-- Given data follows --

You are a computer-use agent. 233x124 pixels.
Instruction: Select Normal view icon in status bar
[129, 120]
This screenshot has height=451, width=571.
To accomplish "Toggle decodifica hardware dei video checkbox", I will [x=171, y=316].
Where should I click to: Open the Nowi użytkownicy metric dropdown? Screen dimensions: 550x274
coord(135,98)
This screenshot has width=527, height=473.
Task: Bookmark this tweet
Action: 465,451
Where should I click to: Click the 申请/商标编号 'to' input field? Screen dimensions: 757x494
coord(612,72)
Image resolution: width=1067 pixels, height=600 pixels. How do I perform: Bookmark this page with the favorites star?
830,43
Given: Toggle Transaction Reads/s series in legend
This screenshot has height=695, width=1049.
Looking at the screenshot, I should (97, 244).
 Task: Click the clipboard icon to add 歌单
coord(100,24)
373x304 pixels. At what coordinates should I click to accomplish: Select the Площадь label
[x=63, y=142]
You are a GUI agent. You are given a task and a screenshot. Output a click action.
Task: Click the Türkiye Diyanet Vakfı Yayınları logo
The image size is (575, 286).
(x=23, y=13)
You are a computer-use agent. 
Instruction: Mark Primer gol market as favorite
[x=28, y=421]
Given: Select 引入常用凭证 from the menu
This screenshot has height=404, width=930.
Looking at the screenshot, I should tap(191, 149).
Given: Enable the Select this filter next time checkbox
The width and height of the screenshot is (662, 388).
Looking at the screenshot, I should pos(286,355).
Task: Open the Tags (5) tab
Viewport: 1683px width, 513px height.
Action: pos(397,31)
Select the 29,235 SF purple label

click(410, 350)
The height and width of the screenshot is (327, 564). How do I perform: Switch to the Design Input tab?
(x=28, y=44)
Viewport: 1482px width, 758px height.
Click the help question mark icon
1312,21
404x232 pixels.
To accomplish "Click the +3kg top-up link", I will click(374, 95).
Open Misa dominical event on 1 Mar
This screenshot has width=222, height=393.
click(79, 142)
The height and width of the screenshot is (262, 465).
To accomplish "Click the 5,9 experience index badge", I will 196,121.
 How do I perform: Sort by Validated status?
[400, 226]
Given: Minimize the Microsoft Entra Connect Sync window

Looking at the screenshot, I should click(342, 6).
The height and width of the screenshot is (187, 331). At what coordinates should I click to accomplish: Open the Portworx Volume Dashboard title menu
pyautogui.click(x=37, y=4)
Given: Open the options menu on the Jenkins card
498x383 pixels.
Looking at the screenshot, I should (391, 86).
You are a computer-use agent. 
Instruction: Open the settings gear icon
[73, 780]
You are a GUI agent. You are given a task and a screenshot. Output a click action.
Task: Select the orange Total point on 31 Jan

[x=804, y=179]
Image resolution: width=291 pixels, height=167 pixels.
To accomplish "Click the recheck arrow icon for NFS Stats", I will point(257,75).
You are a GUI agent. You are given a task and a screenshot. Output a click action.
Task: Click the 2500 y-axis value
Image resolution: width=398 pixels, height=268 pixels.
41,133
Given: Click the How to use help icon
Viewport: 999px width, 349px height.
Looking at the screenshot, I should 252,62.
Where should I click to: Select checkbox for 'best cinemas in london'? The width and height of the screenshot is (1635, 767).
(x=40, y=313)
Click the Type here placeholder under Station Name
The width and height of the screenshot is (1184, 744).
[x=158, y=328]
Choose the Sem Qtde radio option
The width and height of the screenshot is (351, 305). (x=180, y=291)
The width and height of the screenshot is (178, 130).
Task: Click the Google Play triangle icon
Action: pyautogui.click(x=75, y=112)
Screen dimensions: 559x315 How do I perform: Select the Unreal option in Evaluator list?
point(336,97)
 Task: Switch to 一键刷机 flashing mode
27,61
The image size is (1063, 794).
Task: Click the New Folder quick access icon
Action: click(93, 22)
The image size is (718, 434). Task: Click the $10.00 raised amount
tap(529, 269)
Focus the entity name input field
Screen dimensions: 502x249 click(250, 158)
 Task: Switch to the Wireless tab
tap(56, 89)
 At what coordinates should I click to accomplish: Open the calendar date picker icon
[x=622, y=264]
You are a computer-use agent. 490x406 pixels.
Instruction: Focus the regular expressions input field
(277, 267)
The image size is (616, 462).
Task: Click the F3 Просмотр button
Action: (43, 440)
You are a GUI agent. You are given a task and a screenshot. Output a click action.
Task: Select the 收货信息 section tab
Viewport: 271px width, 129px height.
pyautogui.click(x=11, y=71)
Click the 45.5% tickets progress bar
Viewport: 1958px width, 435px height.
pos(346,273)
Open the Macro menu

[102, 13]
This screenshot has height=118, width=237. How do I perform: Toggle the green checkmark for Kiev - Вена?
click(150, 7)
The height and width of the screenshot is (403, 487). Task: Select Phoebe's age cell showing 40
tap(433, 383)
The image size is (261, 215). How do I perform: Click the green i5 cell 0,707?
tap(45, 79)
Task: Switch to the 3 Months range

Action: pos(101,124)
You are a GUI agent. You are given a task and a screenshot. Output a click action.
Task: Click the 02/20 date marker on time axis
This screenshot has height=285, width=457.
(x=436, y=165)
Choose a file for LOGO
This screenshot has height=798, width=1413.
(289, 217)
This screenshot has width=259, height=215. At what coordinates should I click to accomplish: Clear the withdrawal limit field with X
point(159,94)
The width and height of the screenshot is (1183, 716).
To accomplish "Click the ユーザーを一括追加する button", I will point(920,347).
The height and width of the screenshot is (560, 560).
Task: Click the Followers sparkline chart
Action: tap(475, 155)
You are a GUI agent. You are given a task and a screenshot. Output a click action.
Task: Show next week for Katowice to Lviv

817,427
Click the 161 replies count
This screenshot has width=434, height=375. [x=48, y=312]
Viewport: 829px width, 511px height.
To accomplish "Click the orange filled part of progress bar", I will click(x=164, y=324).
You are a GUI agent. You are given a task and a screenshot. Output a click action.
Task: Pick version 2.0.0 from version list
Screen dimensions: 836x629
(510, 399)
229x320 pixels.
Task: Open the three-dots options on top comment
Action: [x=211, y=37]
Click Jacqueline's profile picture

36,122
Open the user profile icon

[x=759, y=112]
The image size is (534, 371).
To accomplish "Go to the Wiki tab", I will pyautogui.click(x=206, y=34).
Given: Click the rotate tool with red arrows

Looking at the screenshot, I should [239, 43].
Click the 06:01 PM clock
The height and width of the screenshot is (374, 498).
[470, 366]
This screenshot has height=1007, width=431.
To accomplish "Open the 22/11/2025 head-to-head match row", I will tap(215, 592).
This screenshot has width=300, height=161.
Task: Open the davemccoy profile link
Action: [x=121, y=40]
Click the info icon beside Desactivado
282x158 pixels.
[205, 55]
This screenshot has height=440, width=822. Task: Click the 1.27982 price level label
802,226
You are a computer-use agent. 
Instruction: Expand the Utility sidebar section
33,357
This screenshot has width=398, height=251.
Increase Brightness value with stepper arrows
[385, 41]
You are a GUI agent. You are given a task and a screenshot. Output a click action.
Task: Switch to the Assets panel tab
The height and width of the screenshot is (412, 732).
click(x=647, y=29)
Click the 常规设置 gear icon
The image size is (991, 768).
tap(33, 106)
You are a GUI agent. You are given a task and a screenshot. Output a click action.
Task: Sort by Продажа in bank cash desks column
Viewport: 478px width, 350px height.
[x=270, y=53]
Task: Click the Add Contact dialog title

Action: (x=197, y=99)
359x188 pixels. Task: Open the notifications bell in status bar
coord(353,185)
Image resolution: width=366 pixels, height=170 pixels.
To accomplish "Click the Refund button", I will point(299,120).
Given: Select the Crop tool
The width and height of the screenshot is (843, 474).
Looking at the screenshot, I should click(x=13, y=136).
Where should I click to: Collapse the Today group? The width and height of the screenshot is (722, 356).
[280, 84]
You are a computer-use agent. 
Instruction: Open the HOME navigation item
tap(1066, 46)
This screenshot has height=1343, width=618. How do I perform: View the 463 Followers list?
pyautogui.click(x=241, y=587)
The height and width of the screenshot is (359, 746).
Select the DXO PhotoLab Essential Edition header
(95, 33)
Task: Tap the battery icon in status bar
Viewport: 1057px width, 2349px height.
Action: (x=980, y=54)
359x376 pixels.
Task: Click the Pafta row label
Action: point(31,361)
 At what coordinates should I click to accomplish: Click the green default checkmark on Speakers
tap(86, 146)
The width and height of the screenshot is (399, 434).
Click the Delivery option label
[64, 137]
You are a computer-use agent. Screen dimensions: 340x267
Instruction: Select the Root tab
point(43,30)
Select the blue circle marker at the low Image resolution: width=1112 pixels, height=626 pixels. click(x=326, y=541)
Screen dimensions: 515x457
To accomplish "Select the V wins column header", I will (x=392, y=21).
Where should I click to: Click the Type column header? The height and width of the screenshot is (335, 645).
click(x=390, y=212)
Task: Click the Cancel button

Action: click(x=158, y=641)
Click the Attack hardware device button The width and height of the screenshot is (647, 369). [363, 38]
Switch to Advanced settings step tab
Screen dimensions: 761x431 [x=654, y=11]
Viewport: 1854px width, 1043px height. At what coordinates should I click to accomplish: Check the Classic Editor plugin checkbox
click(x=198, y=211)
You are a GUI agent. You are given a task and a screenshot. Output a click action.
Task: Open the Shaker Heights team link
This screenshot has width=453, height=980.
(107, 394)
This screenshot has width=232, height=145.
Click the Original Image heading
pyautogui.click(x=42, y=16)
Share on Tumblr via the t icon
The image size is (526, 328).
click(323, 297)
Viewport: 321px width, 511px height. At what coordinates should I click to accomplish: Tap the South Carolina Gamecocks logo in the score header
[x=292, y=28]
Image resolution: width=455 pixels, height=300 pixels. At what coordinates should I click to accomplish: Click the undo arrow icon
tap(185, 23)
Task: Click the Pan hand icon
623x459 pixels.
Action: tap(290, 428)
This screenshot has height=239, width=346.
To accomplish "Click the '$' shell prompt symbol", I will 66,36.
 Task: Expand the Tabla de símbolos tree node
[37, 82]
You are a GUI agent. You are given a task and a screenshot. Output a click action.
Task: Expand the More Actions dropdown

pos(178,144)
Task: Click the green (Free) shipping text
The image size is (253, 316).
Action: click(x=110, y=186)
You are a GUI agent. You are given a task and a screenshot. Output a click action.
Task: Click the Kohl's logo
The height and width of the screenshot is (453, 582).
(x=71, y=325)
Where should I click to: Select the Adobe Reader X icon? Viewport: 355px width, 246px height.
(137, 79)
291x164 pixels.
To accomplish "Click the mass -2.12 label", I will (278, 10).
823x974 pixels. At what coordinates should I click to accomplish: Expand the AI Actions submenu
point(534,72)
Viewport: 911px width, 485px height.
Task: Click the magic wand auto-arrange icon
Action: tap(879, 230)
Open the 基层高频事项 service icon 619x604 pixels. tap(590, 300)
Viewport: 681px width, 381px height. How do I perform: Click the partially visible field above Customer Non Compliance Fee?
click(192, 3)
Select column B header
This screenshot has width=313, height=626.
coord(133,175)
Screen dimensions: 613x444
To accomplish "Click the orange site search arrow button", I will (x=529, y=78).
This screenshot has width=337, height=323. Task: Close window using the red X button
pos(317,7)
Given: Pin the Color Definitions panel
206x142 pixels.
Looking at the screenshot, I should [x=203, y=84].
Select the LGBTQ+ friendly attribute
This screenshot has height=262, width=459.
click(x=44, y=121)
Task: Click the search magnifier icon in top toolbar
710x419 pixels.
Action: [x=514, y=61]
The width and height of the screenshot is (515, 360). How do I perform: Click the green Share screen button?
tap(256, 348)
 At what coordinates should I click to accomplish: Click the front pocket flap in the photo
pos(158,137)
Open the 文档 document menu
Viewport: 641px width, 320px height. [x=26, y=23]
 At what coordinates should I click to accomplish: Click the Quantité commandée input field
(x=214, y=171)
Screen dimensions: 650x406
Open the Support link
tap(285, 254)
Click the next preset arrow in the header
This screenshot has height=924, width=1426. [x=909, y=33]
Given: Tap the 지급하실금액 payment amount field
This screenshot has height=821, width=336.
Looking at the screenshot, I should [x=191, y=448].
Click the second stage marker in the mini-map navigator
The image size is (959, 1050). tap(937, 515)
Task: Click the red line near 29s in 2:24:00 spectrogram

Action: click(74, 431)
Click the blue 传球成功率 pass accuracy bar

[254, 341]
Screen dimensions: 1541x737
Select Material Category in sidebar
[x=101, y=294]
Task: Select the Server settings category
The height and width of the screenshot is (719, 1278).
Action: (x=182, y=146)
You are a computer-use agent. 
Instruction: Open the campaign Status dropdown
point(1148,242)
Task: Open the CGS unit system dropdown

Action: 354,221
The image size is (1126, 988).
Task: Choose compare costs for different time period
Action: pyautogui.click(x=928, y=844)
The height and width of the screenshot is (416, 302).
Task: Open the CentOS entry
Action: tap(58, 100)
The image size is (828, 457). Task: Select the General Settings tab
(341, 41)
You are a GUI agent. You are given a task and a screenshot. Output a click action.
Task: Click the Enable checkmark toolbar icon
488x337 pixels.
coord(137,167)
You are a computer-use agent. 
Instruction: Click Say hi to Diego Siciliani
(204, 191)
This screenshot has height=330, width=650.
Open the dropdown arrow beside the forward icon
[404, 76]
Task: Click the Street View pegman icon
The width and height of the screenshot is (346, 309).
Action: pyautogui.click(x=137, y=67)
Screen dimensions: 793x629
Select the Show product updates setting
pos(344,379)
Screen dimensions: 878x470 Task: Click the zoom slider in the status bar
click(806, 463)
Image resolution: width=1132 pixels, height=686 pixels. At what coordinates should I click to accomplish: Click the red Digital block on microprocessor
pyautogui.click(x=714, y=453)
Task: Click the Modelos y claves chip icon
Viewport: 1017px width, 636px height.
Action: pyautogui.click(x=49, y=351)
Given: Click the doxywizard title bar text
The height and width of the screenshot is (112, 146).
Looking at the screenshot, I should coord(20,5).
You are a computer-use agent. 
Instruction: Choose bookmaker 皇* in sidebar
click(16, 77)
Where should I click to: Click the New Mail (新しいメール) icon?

-- Given data concluded --

In the records above, find each line that mentions the word "from", and copy it.

Given: Select 引入常用凭证 from the menu
Task: Pick version 2.0.0 from version list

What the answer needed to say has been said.